Nestlé confirms ending Fairtrade KitKat deal after meeting cross party parliamentary group

Nestlé confirms ending Fairtrade KitKat deal after meeting cross party parliamentary group

Nestlé has confirmed that it intends to drop its decade-long cocoa sourcing deal with Fairtrade in favour of Rainforest Alliance, following a meeting with a cross parliamentary group of UK MPs who had urged the business to reconsider its plans, reports Neill Barston. 

The virtual meeting had explored whether the multinational company might reconsider its proposals, which farmers operating in key markets in Ivory Coast would suffer considerable financial losses amid the global pandemic as a result of the move – which the firm says it will put in place mitigation measures.

According to Nestlé, its plans for cocoa sourcing relating to its KitKat brand are being carried out to align its production with an existing relationship fostered with Rainforest Alliance as part of its wider target for meeting its wider sustainability goals.

During the virtual meeting of the All Party Parliamentary Group for Fairtrade (APPG), MPs made clear they remained unconvinced by Nestle’s decision to stop sourcing on Fairtrade terms for their iconic KitKat brand, over fears that it would result in poorer incomes and conditions for some of the world’s lowest paid, instead urging them to reconsider the move and to remain Fairtrade.

As the MPs noted, Nestlé confirmed to them at the meeting that the move from Fairtrade to Rainforest Alliance accreditation will see Ivorian farmers paid a lower payment for their cocoa, from the Fairtrade Premium of $240 a tonne, to $180 a tonne, on top of the market price. As a result, Nestlé suggested in the short term other payments and projects would make up the difference, but the parliamentary group said there was was a lack of clarity over whether these payments and projects will still leave farmers with less money, and how long they will last beyond the next two years.

Although Nestlé argued that schemes would be in place to mitigate the impact to cocoa farmers, the business reportedly conceded to the group of MPs that some sugar farmers would be worse off under their decision to source UK beet sugar instead of sugar cane from overseas.

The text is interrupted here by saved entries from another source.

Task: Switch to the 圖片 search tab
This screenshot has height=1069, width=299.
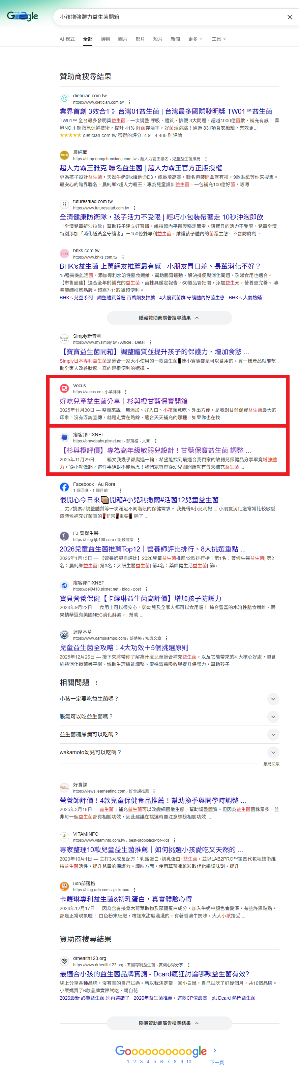Action: point(123,39)
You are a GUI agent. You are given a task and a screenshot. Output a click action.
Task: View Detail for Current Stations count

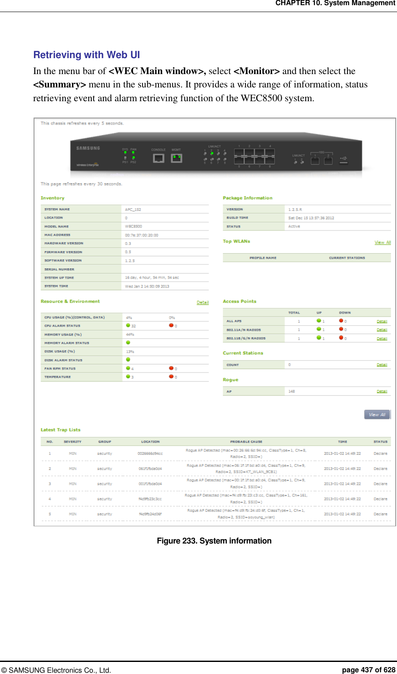pyautogui.click(x=381, y=364)
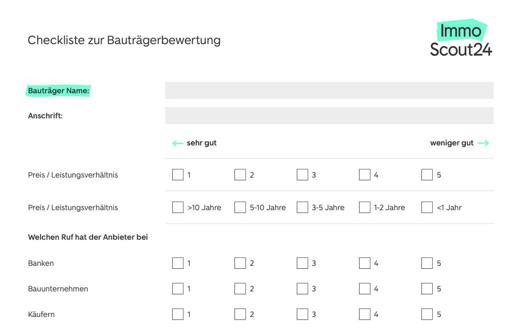The width and height of the screenshot is (524, 329).
Task: Check the <1 Jahr option
Action: click(x=427, y=208)
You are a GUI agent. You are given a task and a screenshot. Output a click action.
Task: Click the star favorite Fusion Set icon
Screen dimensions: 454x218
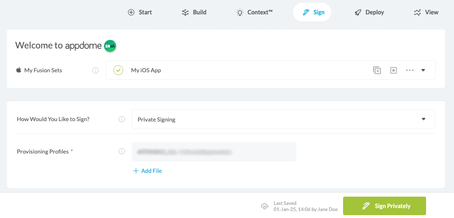click(x=393, y=70)
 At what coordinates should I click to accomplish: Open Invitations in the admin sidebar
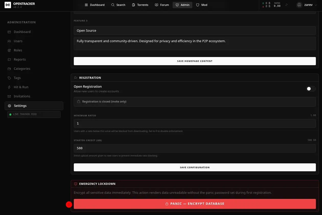(x=22, y=96)
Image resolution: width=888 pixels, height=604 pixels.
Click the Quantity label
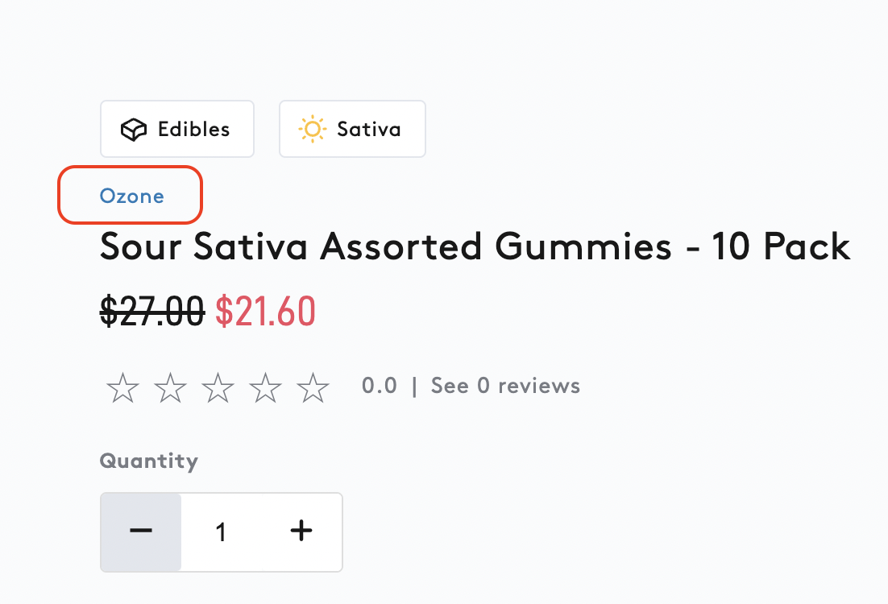[x=149, y=461]
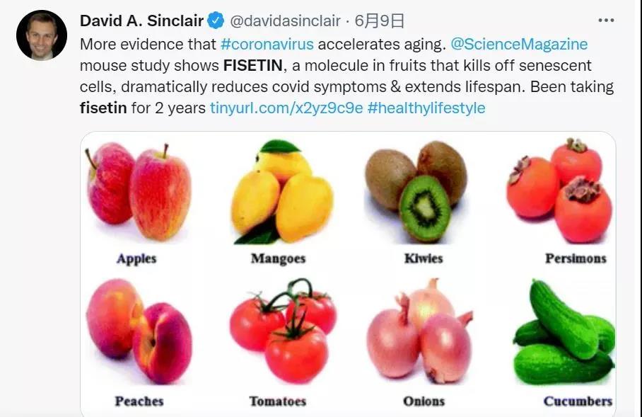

Confectionery Production approached Nestlé for comment on the case on whether the company would reconsider its proposals. A spokesperson for the business said: “We can’t make that commitment. After much thought, we believe it’s right for KitKat two-finger and four-finger to join our other products in working in collaboration with the Rainforest Alliance. This move will enable us to accelerate our work within the Nestlé Cocoa Plan and monitor and evaluate our progress more efficiently. What we can commit to is being transparent and accountable to those who share our commitment to fair and sustainable cocoa around the actions we are taking and the impact of the change once it is implemented.”

Parliamentary concern

Speaking on the APPG’s position, Labour MP Holly Lynch, co-chair of the APPG on Fairtrade, said: “Both Nestle and Fairtrade have benefited from their partnership over the years. We are concerned that Nestle’s decision to stop sourcing Fairtrade cocoa for KitKats will knock consumer confidence in the brand, which we are all keen to avoid. British shoppers have grown used to KitKats guaranteeing equity and prosperity for the producers who create the chocolate that we love.

“We are asking Nestle to think again, especially given the global economic uncertainty caused by the Coronavirus Pandemic. At the very least, we would like to see Nestle delay this process to safeguard the producers who have been integral to the company’s long-term success.”

In addition to concerns that farmers will be less well off financially, MPs of all parties expressed strong concern over the ability that farmers will have to decide on the use of funds. Under the Fairtrade system, farmers and their co-operatives have full control over how the $240 Fairtrade Premium is spent. However, Nestle told MPs that only one third of the new $180 payment will be under the full control of farmers. MPs believe that farmers should be able to decide how to spend money they have earnt from their sales.

Conservative MP Jason McCartney, co-chair of the APPG, added: “Nestle’s move is against the wishes of farmers who will be left with less money under their own control and without the clear commitments to future income that they have benefited from under Fairtrade. Nestle should think again. It also needs to be much more transparent about the detail of their new proposals”.

Furthermore, MPs also questioned the depth of the consultation process that Nestle ran with cocoa farmers before announcing their decision. Nestlé reportedly acknowledged that many farmers expressed ‘concern’ and ‘regret’ about their plan to end the sourcing of Fairtrade cocoa, but claimed that overall their decision to continue working with Nestle showed that they were happy with their relationship. However, it was noted that the company’s high buyer power and the farmers’ comparatively weak position to seek an alternative buyer raised a concern that farmers will not have been able to meaningfully query the decision.

The APPG plans to make further calls on Nestle to share a full multi-year financial breakdown allowing the detail to be properly understood, as well as greater clarity over the decision making powers that farmers and co-operatives will have under the proposed move. In addition, the  APPG is also calling on Nestle to engage with sugar farmers affected and as a minimum, to provide additional financial support to farmers for the transition period.